Recuperação continua a gerar críticas

Um dos momentos centrais da sessão incidiu sobre o processo de recuperação dos danos provocados pela tempestade Kristin.

A deputada Vanessa Rocha (+MPM) apresentou dados comparativos que apontam para um ritmo de pagamentos inferior ao de outros concelhos da região. Segundo os números apresentados, Leiria terá processado mais de 4.200 pagamentos relativos a cerca de 10.800 candidaturas, enquanto na Marinha Grande, com 3.365 candidaturas submetidas, tinham sido efetuados 301 pagamentos.

Perante estas críticas, o presidente da Câmara, Paulo Vicente, explicou que o município optou por uma verificação detalhada dos processos para evitar erros e duplicações. Segundo o autarca, a plataforma utilizada permitia candidaturas incompletas ou repetidas, obrigando os serviços municipais a contactar individualmente muitos requerentes.

Já Alexandra de Angusto (CDU) defendeu que a principal dificuldade resulta da insuficiência dos apoios disponibilizados pelo Governo, considerando que os recursos atribuídos estão muito aquém dos prejuízos registados.

 

Executivo rejeita alegações sobre apoios sociais

Durante a reunião voltou também a ser abordada a situação da comunidade residente na zona de Garcia, cujas habitações precárias foram destruídas pela tempestade.

O executivo municipal esclareceu que o alojamento em contentores constituiu uma resposta de emergência para dezenas de pessoas que ficaram sem habitação.

Paulo Vicente rejeitou ainda rumores divulgados nas redes sociais relativos à atribuição de scooters elétricas ou apoios financeiros específicos, classificando essas informações como falsas.

Na mesma linha, Fátima Filipe (PS) apelou a que o debate político decorra com base em factos e alertou para os riscos da divulgação de informações sem confirmação.

 

Comunicações continuam degradadas meses depois

Outra das matérias discutidas foi a degradação das comunicações móveis e fixas em várias zonas do concelho.

Uma moção apresentada pelo PS refere que diversos postes continuam danificados vários meses após a tempestade, situação que terá provocado uma redução da qualidade do serviço móvel, incluindo a passagem de cobertura 5G para 4G em algumas áreas.

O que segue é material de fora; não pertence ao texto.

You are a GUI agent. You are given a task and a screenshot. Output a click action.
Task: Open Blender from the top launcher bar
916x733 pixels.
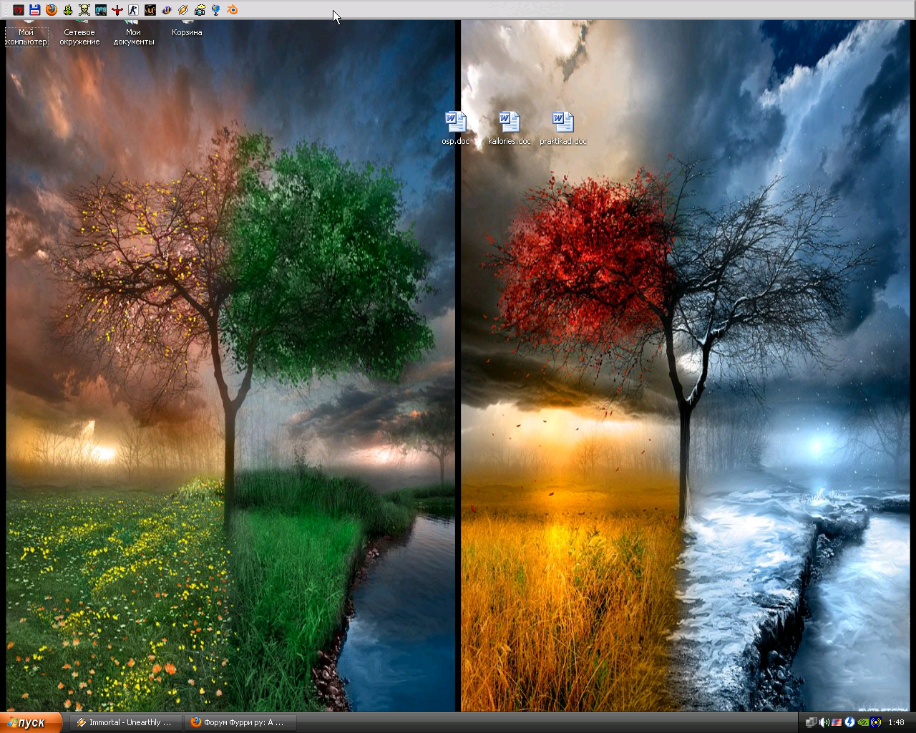(x=233, y=10)

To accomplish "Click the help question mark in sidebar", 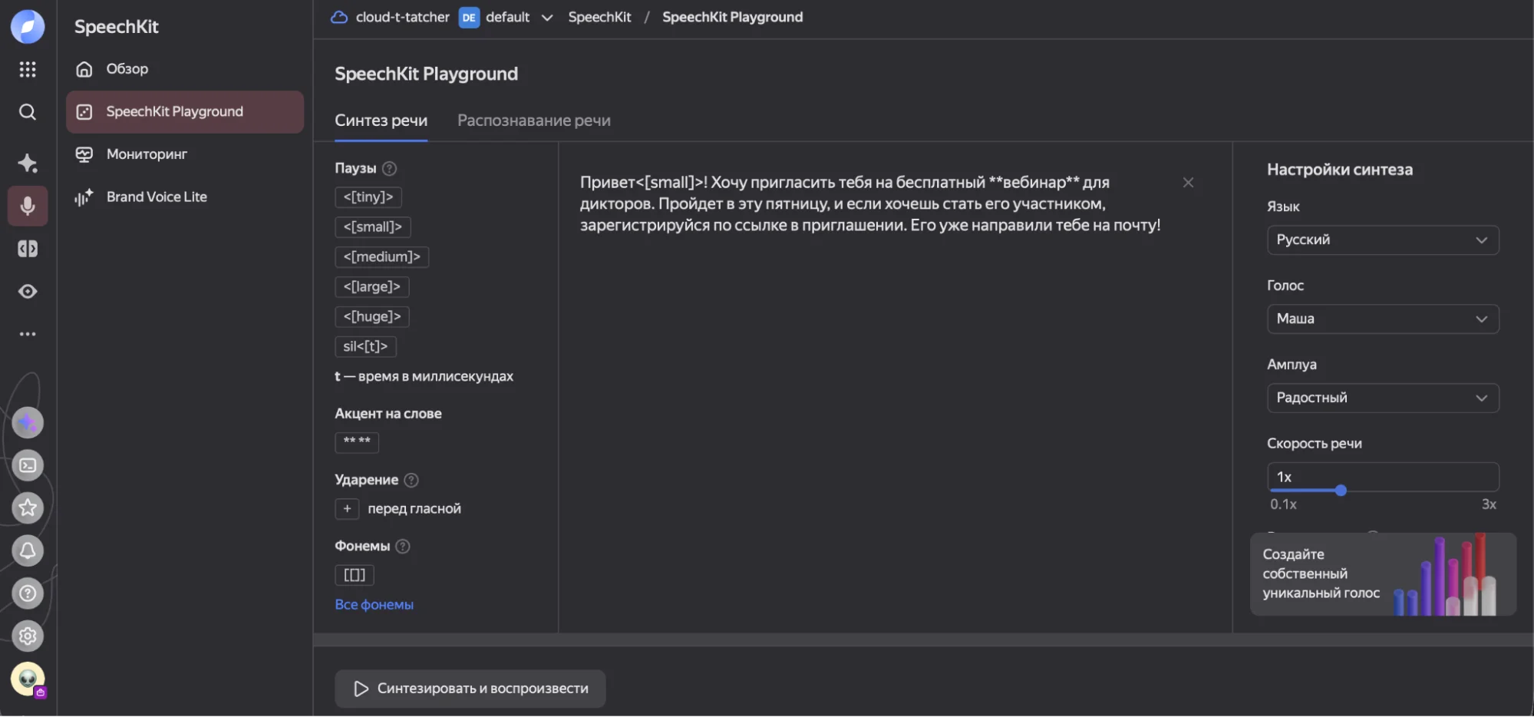I will [x=28, y=593].
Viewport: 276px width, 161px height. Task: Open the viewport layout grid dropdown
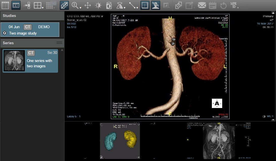click(39, 5)
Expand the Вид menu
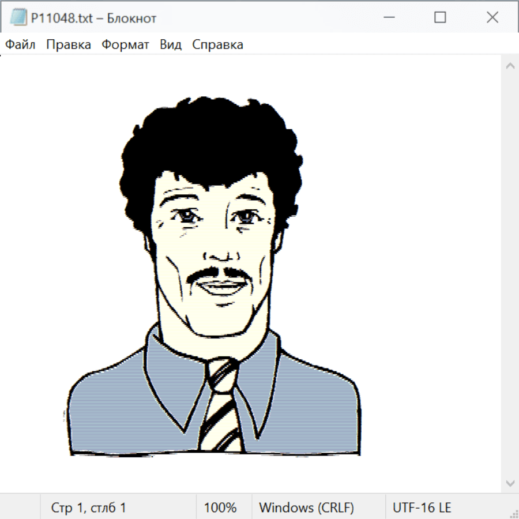Screen dimensions: 519x519 point(170,45)
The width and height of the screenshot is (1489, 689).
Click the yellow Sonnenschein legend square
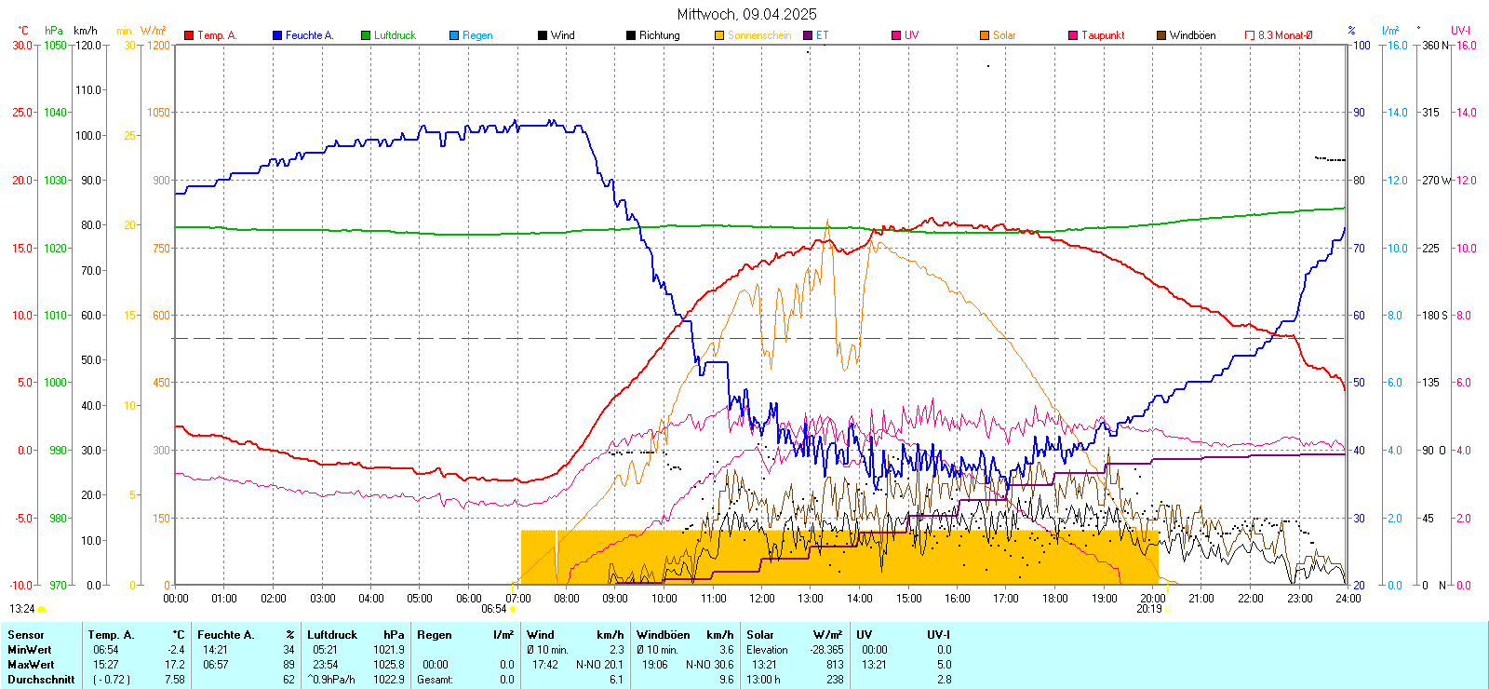click(719, 35)
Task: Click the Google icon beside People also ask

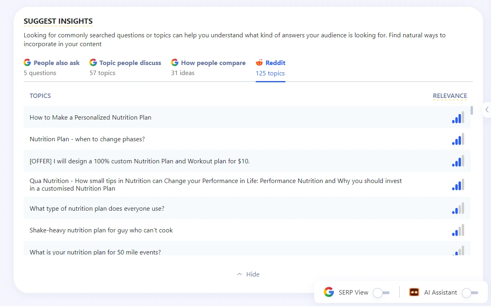Action: tap(27, 63)
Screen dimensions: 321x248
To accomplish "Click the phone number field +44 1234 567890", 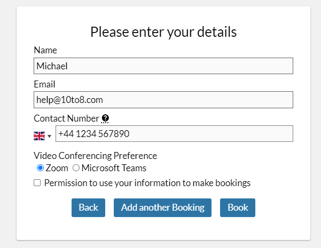I will (174, 134).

O documento defende uma intervenção das operadoras e da ANACOM, bem como investimentos em infraestruturas mais resilientes.

 

Comissão de Utentes alerta para falta de resposta na saúde

Luís Guerra Marques, em representação da Comissão de Utentes da Saúde, voltou a alertar para a perda do Serviço de Atendimento Permanente durante os dias úteis.

Na intervenção, defendeu que uma cidade com forte atividade industrial necessita de uma resposta de proximidade durante as 24 horas do dia, apelando à mobilização da população para exigir melhorias nos cuidados de saúde.

 

Associação de Pais denuncia problemas na Escola João Beare

A situação da Escola João Beare foi igualmente alvo de preocupação.

Ricardo Pereira, em representação da Associação de Pais, descreveu problemas estruturais no edifício, incluindo pavimentos degradados, infiltrações e zonas consideradas inseguras para alunos e professores.

Segundo referiu, existem dúvidas quanto ao calendário das obras e ao respetivo financiamento, enquanto continuam a ser adotadas soluções provisórias para garantir o funcionamento da escola.

 

Debate político marcou parte final da reunião

A parte final da Assembleia ficou marcada pela troca de críticas entre maioria e oposição relativamente à gestão financeira do município e à execução de projetos herdados de anteriores executivos.

Enquanto a oposição reivindicou o trabalho desenvolvido nos últimos mandatos, o executivo socialista respondeu apontando dificuldades encontradas na execução de vários processos.

Apesar das divergências políticas, a sessão evidenciou que a recuperação da tempestade Kristin continua a ser um dos principais desafios do concelho, tanto ao nível da reconstrução como da resposta aos cidadãos afetados.